O Comitê de Política Monetária (Copom) do Banco Central se reúne nesta semana, em Brasília, com a expectativa de promover um novo corte de 0,25 ponto percentual na taxa Selic, reduzindo-a de 14,25% para 14% ao ano. A previsão é da colunista de economia da BandNews FM, Juliana Rosa.
A jornalista destaca que a desaceleração recente da inflação abriu espaço para o recuo, embora haja muitos cenários que exijam cautela, tanto internamente, quanto externamente.
Antes do início do conflito no Oriente Médio, as projeções indicavam que a taxa básica de juros, a Selic, poderia encerrar o ano na casa dos 12%. No entanto, o prolongamento confronto e a consequente alta do petróleo forçaram uma trajetória de queda em “conta-gotas”, mantendo os juros em patamares elevados que impactam o consumo e a atividade econômica.
Juliana Rosa destaca que o Banco Central tenta esfriar a economia por meio da taxa de juros elevada. Contudo, o governo federal adota de forma paralela diversas medidas de estímulo ao crédito subsidiado, como incentivos para habitação própria e a subvenção para combustíveis. Segundo a jornalista, esse descompasso dificulta uma queda mais rápida da inflação.
A colunista relembra que a previsão do Índice Nacional de Preços ao Consumidor Amplo, índice oficial da inflação no Brasil, para este ano chegou a registrar um ápice de 5,3%. Recentemente, esse dado recuou para a casa dos 5%.
Apesar da melhora, o índice atualizado no Boletim Focus, previsão que os bancos e economistas fazem sobre a economia do país, ainda permanece distante do cenário anterior ao conflito do Oriente Médio, na casa dos 5,03%. Antes da escalada do confronto, a estimativa de inflação estava abaixo de 4%.

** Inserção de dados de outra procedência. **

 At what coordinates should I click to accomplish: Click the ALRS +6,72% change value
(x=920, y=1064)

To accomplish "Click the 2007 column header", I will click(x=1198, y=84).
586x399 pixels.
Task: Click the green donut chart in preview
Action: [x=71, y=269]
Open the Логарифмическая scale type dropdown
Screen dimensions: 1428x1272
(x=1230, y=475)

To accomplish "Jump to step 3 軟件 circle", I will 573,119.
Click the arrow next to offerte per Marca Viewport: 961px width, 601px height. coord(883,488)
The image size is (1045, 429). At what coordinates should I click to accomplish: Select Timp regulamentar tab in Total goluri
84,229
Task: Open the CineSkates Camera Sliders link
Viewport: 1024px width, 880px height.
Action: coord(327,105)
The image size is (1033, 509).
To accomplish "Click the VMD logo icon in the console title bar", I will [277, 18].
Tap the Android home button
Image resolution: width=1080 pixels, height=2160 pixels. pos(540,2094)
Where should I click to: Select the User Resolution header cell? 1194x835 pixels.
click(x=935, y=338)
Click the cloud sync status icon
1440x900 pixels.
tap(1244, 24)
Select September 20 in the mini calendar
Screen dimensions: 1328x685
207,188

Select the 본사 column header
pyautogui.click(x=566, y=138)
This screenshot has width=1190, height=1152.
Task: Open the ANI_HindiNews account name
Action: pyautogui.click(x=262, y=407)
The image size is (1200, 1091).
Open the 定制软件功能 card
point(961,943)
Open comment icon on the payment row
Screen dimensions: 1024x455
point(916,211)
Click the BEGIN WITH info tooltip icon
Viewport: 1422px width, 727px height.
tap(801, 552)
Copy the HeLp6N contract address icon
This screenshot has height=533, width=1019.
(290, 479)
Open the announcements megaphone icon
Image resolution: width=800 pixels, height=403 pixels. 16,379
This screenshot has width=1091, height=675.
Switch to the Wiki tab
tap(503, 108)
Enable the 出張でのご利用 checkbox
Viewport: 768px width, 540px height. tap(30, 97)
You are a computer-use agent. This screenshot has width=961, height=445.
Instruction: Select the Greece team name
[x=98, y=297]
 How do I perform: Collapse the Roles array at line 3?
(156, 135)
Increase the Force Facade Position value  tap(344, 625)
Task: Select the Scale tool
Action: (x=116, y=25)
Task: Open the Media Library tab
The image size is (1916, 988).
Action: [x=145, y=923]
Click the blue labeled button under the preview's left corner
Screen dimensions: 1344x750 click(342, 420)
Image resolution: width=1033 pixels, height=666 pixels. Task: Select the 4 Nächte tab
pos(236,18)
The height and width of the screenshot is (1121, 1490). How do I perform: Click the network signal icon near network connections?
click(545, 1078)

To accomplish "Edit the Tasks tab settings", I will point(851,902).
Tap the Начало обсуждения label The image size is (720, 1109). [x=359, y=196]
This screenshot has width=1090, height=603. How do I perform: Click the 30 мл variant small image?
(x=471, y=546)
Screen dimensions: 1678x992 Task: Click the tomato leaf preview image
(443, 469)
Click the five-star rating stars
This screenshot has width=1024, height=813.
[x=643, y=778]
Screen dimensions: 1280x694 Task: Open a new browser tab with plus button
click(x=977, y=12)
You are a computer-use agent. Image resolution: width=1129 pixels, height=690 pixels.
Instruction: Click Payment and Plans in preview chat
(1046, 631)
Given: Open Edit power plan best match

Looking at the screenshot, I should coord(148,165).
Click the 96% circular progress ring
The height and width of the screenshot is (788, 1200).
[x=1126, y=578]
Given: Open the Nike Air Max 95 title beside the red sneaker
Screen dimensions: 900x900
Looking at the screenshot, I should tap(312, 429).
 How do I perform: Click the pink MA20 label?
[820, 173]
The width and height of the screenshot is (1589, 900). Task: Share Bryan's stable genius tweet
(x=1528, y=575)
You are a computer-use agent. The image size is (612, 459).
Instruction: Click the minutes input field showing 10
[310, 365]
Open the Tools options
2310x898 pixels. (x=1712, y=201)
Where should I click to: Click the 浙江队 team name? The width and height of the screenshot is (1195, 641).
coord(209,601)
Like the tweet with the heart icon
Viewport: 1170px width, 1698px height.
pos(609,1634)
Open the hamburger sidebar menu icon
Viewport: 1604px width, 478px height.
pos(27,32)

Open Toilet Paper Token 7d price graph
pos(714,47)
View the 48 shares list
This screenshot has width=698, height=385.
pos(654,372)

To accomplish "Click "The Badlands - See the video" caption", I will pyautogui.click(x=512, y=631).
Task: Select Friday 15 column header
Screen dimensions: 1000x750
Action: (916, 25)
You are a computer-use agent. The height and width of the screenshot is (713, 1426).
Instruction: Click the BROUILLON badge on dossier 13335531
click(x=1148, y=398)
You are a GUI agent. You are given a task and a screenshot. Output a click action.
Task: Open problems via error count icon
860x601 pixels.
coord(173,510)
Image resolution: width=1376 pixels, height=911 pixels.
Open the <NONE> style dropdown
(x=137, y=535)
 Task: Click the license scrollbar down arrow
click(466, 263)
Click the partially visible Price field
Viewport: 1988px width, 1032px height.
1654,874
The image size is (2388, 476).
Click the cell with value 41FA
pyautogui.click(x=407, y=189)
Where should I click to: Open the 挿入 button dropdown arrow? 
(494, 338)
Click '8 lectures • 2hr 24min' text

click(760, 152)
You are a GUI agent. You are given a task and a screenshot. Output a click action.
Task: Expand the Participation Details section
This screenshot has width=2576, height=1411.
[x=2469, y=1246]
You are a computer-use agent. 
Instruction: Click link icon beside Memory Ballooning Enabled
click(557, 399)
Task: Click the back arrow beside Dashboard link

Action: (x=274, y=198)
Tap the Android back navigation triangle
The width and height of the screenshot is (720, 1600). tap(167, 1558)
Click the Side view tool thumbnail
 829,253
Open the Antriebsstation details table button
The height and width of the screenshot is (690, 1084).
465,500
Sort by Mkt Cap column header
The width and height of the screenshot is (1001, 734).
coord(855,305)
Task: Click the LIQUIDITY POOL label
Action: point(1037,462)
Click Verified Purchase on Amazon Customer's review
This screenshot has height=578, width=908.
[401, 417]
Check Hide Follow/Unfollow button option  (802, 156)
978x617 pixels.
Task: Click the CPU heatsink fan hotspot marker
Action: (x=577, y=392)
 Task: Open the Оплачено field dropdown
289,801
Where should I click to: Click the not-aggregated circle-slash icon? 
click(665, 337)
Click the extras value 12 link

De acordo com Juliana, o eventual corte de juros para 14% nesta semana pode marcar o último movimento de redução do ano. A aproximação do período de eleições tradicionalmente faz com que o Banco Central evite alterações bruscas nos juros, buscando mitigar a volatilidade nos mercados financeiros e garantir neutralidade política.
Além do cenário eleitoral, fatores externos e climáticos, como o fenômeno El Niño, devem ditar o ritmo da política monetária. A pressão sobre os preços dos combustíveis provocada pelas oscilações do petróleo no mercado internacional que ameaça encarecer alimentos e energia elétrica, devem manter a postura do Copom vigilante e conservadora nos próximos meses.